====== Document excerpt

Zuck's strategies behind open source

Random words:

Music teacher never answered my question: why should Triangle be included in a piece of music while there are already 10+ instruments and sounds loud in there? I accidentally got the answer from my dance teacher. She said: “different people have different hearing capabilities and thus different understanding of music, what dancers are doing is actually to interpret or reproduce music.”

Back to the topic:

There is always a lot to learn about strategic thinking from Zuck. Here are some of his smart strategies behind open source I’ve learned:

  1. According to this interview, Zuck’s point of open source is to avoid concentration of AI while he didn’t ignore the harmful consequences of open source saying that it’s our responsibility to do a good job of reducing harm. There are several benefits of open source, one is that people could figure out cheaper ways to develop models so it won’t cost too much resource. The other benefit is that they could enable more efficient developments and vertical use cases in a lot of different systems. Take Google and Apple for example, their mobile ecosystems restricted what developers could build or what features they could launch on them.
  1. For companies like Meta with well-established network effect, they really don’t need to have the best model. AI’s content creation potential benefits Meta’s platforms, even if the models are not exclusively theirs. This is the most reasonable reason from business perspective and was stated in an earnings call.
  2. By open-sourcing models, Meta started developer communities which can contribute to whatever the ecosystem Meta built and help solidify the advantage of it. Most recent example is the open model of Horizon OS which powers its VR headsets. It allows developers and creators to take advantage of these technologies to create MR experiences and grow business on it. Then Meta Quest Store can be quickly established.
  3. Models themselves are not a moats. Moats are built through data and habits. Open source eventually makes economic value of foundational model disintegrated. There will be no value in foundational model economically and there is probably less point for VC to plow billions of dollars into a foundational model development startup. The potential economic values are in 100K+ developers iteratively and quickly training and deploying the open source models for specific business use cases. Inference will be way more important than training. So attention and money will be less concentrated to products like OpenAI GPT series and Nvidia training GPU but more on Cloud platforms with inference GPU for personal and business usage.

============

### Work to complete
Retype the passage of the piece on Zuck's open-source strategies that opens with the words containing "Back to the" and closes with "launch on them.". You won't need the entries that come next.

====== Record extracts

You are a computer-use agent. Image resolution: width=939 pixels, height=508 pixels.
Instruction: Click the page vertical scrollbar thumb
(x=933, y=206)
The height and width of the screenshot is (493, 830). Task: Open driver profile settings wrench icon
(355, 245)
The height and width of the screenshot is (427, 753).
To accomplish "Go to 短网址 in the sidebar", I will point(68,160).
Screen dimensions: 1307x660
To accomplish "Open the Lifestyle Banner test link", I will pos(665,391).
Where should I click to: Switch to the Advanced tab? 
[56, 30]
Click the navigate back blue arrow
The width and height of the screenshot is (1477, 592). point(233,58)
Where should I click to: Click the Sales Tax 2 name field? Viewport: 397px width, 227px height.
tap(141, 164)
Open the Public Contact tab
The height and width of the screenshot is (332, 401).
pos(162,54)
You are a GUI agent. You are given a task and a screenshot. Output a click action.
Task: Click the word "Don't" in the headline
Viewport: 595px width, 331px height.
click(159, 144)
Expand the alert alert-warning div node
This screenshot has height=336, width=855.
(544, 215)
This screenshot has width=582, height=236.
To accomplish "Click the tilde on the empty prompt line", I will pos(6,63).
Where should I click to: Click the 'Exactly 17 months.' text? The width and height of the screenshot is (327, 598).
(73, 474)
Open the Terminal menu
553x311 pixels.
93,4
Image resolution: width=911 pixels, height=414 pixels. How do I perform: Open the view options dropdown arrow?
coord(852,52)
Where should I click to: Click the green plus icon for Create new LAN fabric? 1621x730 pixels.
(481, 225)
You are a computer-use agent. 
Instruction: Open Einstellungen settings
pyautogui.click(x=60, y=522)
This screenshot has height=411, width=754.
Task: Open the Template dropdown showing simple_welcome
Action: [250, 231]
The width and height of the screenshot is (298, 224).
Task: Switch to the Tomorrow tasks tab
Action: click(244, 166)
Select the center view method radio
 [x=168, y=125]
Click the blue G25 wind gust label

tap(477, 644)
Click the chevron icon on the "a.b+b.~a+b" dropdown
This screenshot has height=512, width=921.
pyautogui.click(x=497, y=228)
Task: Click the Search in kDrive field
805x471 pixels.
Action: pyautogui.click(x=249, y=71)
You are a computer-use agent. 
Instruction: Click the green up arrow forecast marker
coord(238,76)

============

### Solution to this task
Back to the topic:

There is always a lot to learn about strategic thinking from Zuck. Here are some of his smart strategies behind open source I’ve learned:

  1. According to this interview, Zuck’s point of open source is to avoid concentration of AI while he didn’t ignore the harmful consequences of open source saying that it’s our responsibility to do a good job of reducing harm. There are several benefits of open source, one is that people could figure out cheaper ways to develop models so it won’t cost too much resource. The other benefit is that they could enable more efficient developments and vertical use cases in a lot of different systems. Take Google and Apple for example, their mobile ecosystems restricted what developers could build or what features they could launch on them.